Where do my photos go? You can own an awesome camera, but if you haven’t established a workflow for your images, you can lose all of them before you’ve even seen them. 

I can capture all the images on a 1 – 16GB card per camera for most of my photo shoots. However, there are some photo shoots, especially when I travel overseas, where I will not only fill the two cards in the camera but also need to download them and continue to shoot.

Nikon D3s with 2 – 16GB CF cards in the slots
I am using SanDisk Ultra 16GB CF cards in my cameras

When I have to download and reuse the images or use more CF cards, I ingest them on site with my ColorSpace Hyperdrive memory card backup system.

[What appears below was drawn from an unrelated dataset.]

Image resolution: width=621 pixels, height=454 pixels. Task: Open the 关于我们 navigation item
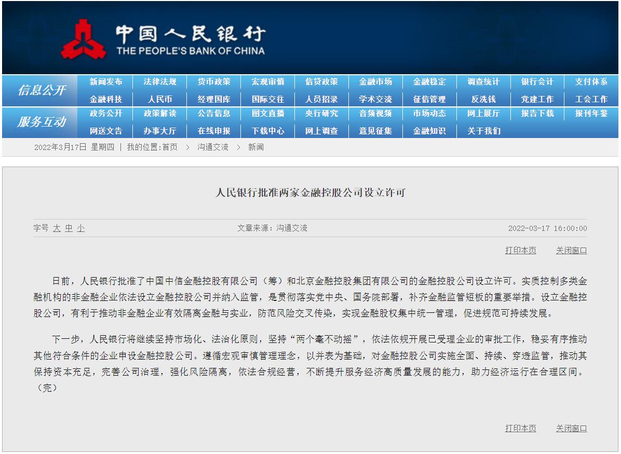[x=483, y=131]

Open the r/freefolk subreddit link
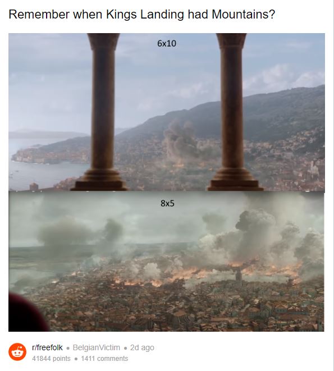tap(47, 347)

For some photo shoots, I will use one of the Hyperdrives for a day and then pass it along to someone to handle the post-processing one day, while I am shooting and putting more images onto another drive. At the end of that day, I will trade out the drive I gave to the person for processing.

This lets me not only continue to shoot, but if there are problems with the images, I can get a call from the person, and if there is dust on a chip, for example, I would stop shooting and clean the sensor.

The advantage of the Hyperdrives is that I can turn one on, download my images very quickly, and then continue to shoot.

I have two ColorSpace Hyperdrives: the older model, which isn’t UDMA, and the newer UDMA model. I have a 120GB drive in the older model and a 160GB drive in the newer UDMA model.

For those wanting to travel light, the Hyperdrive with a tablet will let you see your images and have a backup of all the pictures with minimal computer equipment.

There are two major times when the speed of your cards will become very noticeable.

1) When you shoot a lot of images quickly, your card will come to a stopping point until the photos can be written to the card. This is when the cheapest, usually not the fastest cards, will affect your ability to continue to work.

2) When you ingest your cards into either your computer or the ColorSpace Hyperdrives, the speed of the cards will determine the transfer time.

Unless these are critical, you can generally shoot a slower card that costs much less.

One last suggestion: Always format your cards in your camera, not on your computer. Cameras are formatted differently and will give you better performance.